There are many inside the Broncos’ Dove Valley complex who have said all through the preseason that it would be telling about Tebow’s future, and his current spot on the developmental curve, if the Patriots released him. Because whenever criticisms of Tebow came, many folks in the public domain would say something on the order of "Well, if Bill Belichick had him ... "

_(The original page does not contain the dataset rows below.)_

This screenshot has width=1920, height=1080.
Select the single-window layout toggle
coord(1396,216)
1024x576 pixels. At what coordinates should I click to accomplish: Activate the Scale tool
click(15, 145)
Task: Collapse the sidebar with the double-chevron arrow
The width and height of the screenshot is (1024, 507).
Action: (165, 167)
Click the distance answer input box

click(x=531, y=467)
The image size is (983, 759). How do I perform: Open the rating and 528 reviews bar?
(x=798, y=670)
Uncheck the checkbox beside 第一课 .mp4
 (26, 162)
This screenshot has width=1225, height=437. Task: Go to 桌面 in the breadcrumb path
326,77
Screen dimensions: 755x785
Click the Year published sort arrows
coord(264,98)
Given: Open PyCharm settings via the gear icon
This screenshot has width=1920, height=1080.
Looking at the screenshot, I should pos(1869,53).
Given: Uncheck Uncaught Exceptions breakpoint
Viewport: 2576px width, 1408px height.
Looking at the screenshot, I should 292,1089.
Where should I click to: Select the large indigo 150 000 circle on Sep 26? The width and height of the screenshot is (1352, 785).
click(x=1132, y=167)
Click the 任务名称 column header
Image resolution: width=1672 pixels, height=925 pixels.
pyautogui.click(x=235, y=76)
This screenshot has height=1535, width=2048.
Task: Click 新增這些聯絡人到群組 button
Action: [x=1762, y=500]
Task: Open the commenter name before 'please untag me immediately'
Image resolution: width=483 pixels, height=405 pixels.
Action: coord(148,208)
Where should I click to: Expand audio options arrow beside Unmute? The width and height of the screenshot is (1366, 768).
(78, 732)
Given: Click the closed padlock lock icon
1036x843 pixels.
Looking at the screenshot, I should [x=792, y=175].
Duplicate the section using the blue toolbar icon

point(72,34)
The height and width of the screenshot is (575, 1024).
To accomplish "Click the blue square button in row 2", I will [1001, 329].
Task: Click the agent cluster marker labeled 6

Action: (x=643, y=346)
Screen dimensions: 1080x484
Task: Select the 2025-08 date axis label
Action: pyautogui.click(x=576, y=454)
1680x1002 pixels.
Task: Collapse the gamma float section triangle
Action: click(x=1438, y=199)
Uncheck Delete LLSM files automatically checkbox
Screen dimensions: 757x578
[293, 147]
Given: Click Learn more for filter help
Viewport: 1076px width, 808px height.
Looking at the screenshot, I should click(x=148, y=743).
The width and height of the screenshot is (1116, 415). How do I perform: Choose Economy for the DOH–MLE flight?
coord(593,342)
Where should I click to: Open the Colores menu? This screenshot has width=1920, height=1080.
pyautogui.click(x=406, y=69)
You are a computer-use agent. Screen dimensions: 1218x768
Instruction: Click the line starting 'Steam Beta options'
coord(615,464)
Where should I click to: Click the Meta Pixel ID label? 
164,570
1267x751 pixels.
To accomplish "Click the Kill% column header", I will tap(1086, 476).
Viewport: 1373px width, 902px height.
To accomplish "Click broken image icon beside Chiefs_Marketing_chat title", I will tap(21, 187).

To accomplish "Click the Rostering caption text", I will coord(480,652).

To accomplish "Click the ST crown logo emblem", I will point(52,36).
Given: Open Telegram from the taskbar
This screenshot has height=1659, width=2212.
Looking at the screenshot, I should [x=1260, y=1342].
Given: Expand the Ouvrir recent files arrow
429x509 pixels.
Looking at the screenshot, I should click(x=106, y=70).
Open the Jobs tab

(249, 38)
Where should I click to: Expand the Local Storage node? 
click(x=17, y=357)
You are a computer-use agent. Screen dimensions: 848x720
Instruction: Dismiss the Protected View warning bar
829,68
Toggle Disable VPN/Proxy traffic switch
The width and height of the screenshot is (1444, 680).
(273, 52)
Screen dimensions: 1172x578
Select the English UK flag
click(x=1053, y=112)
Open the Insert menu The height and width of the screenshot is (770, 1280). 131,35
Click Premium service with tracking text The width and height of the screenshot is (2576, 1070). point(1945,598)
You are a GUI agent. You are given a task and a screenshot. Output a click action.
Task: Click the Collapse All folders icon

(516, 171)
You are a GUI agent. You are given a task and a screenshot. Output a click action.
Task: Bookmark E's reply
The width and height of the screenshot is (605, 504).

And the Patriots also have Josh McDaniels as their offensive coordinator. And McDaniels is, in many ways, the first to believe in Tebow as an NFL quarterback. As in believe it enough to, as the Broncos' head coach, the guy with the final say on personnel did in 2010, select Tebow with the 25th pick of that April’s draft. McDaniels, by all accounts, was simply floored by Tebow’s interview with the team at that year’s scouting combine, intrigued by the highest of personal character in an imposing football body. McDaniels wanted Tebow enough to have traded three picks to the Ravens to take him in that 25th spot.

But even McDaniels -- after getting a day-to-day look at Tebow in practice in the weeks and months that followed, even as Spygate unfolded in that 2010 season and the losses mounted -- didn’t play Tebow as a rookie. No, it's often forgotten now in all of the water that's passed under the bridge that Tebow didn’t see the field in the Mile High City until after McDaniels had been fired and the franchise, for the first time in its history, faced the very real prospect of sections of empty seats and an apathetic fan base.

They benched Kyle Orton in 2011 after a training camp and September worthy of any three-ring circus. They put Tebow in the lineup, eventually chucking their playbook and making a new one simply to play in the short term. And, looking back, many with the Broncos privately say all of the seemingly endless talk about Tebow’s throwing motion, footwork and throwing mechanics overshadows the fact that he really needs to learn defenses, understand where the ball needs to go in the situations that present themselves in the passing game.

That his confidence on the field, which he always says is unshakable, seems to be waning; that a 1-of-7 for minus-1 yard and an interception is not the passing line any fourth-year quarterback can have in any game preseason or not. That even in a league with some of youngest, brightest starters being of the mobile quarterback variety, throwing the ball on time with accuracy will always be the top priority for those behind center.

And that a player, even one who was for his time in Denver a global cultural phenomenon, who didn’t audible much, if ever, as a quarterback may simply have to rethink how he plays the game.